**Try it:**
The listing below should be copied in full, word for word.

**Given information:**
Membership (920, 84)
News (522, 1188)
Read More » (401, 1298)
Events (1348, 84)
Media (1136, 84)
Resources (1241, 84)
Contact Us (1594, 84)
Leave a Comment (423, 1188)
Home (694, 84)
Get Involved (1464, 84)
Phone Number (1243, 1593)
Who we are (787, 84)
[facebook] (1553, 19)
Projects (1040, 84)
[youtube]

**Response:**
Membership (920, 84)
News (522, 1188)
Read More » (401, 1298)
Events (1348, 84)
Media (1136, 84)
Resources (1241, 84)
Contact Us (1594, 84)
Leave a Comment (423, 1188)
Home (694, 84)
Get Involved (1464, 84)
Phone Number (1243, 1593)
Who we are (787, 84)
[facebook] (1553, 19)
Projects (1040, 84)
[youtube]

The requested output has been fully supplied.